The report emphasized the particular importance of “incentiviz[ing] employers to provide signed, written contracts to all employees,” and “shift the burden of proof of whether an employment relationship exists in the absence of a written contract from the worker to the employer”. 

The report futher recommended removing employment restrictions for “Syrian refugees working in professions where they have proof of required or equivalent professional training,” and urged the KRI to “permit refugees to take alternate exams to prove they meet professional standards.” 

In mid-October 2020, the Iraqi Federal Government announced a plan to close displacement camps across the country.

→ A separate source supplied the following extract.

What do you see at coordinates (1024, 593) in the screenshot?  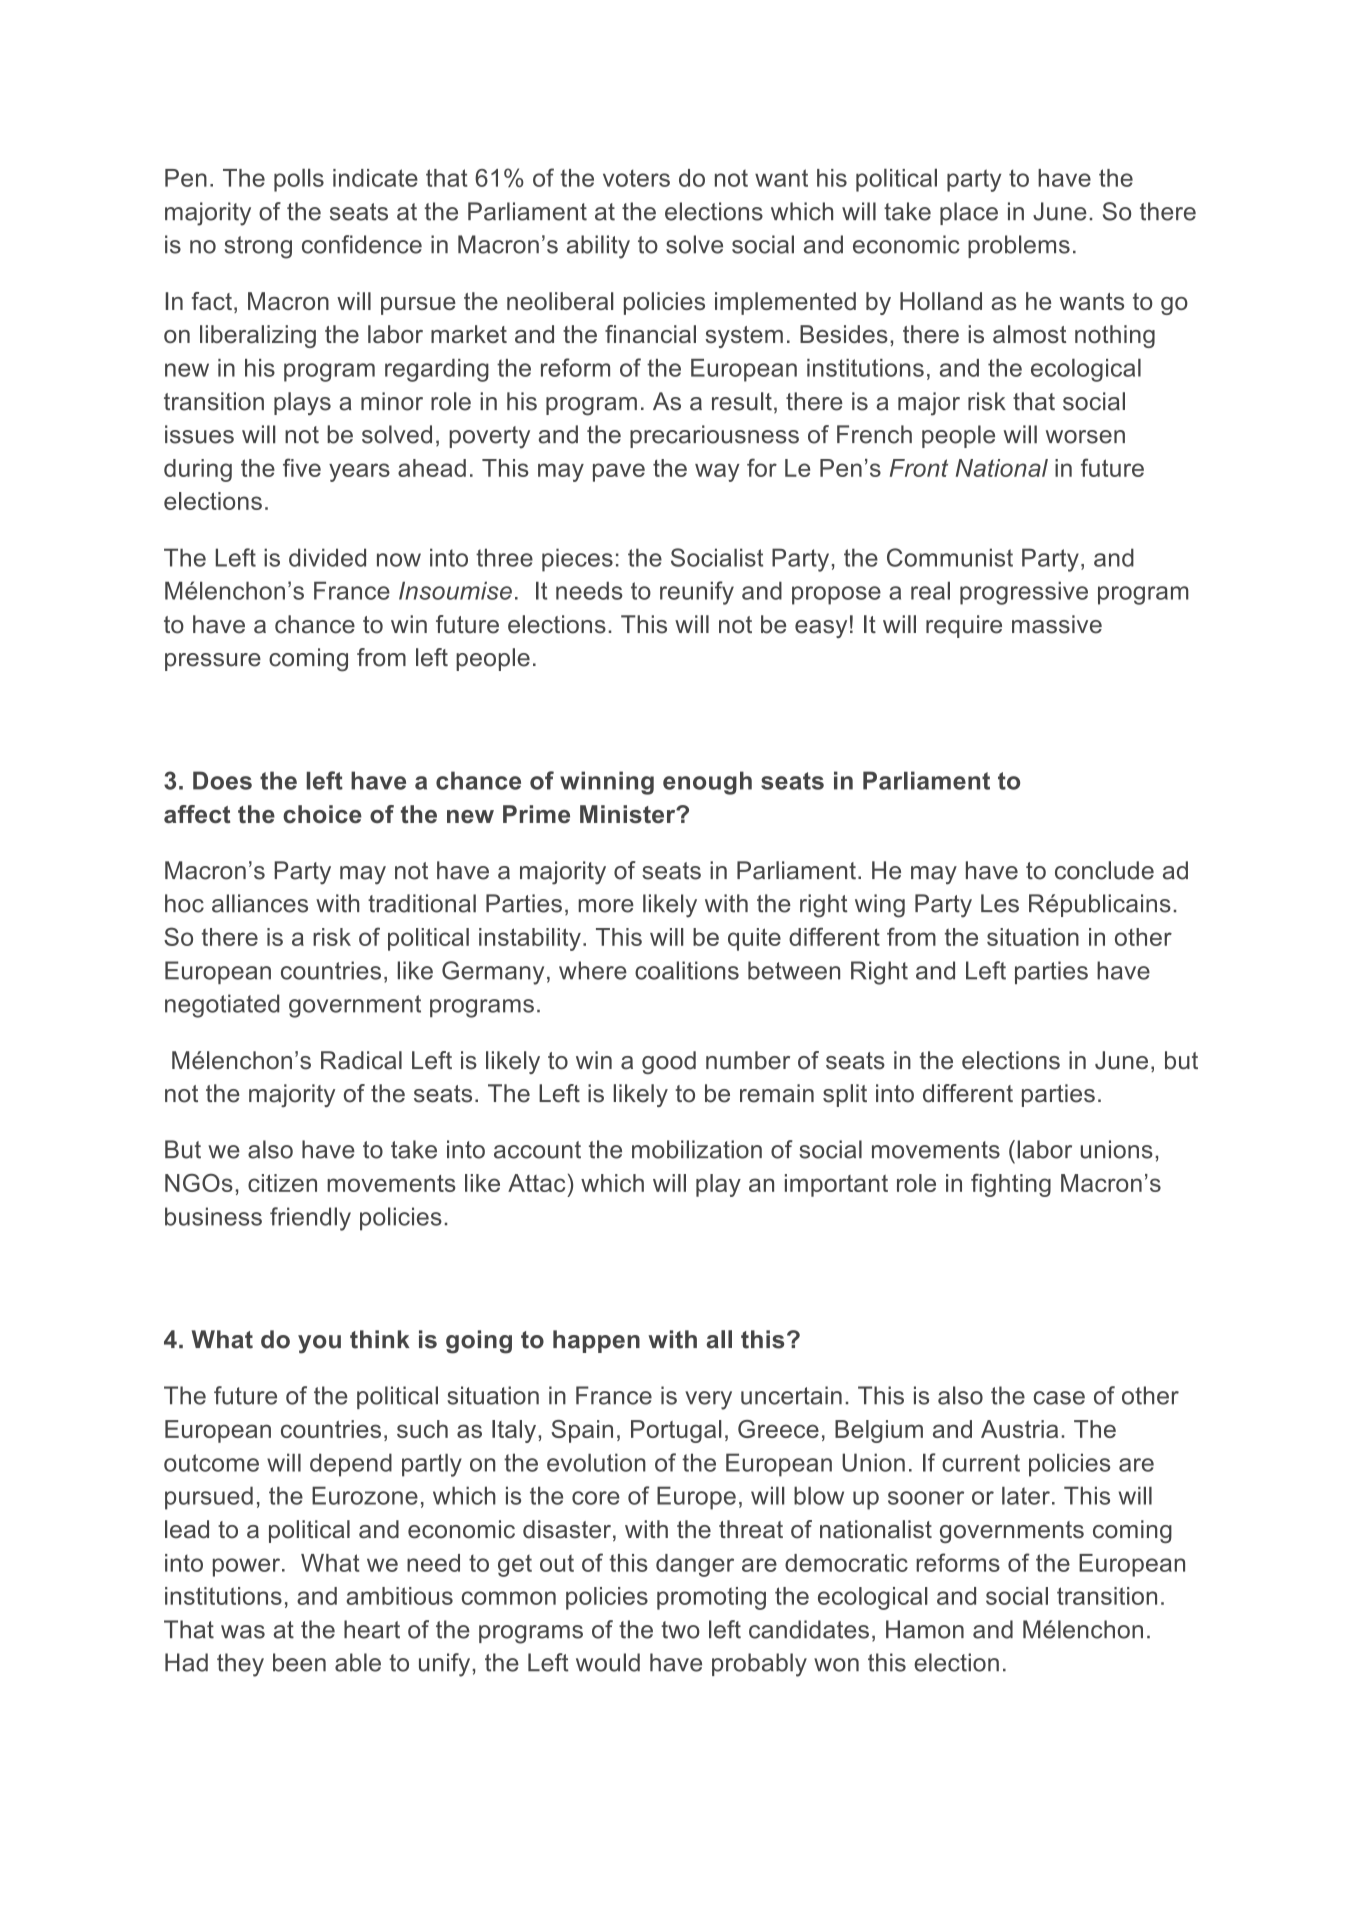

The KRG, on its end, said it would keep the camps in the Kurdistan Region operational for as long as they were needed. However, the KRG also said it required increased international funding to do so.

Most camp residents’ basic necessities are provided by the UN, various international organizations, and Iraq's federal government. Nevertheless, the bulk of the costs are covered by the KRG.

Read More: More than 900 Syrian refugees arrive in Kurdistan Region

In early January 2022, more than 900 Syrian refugees arrived in the Kurdistan Region after leaving northeastern Syria for economic and security reasons.

In the past, Syrians were leaving their homes and entering the Kurdistan Region primarily due to conflict-related issues. Now they are leaving their homes in increasing numbers because of Syria’s dire economic situation.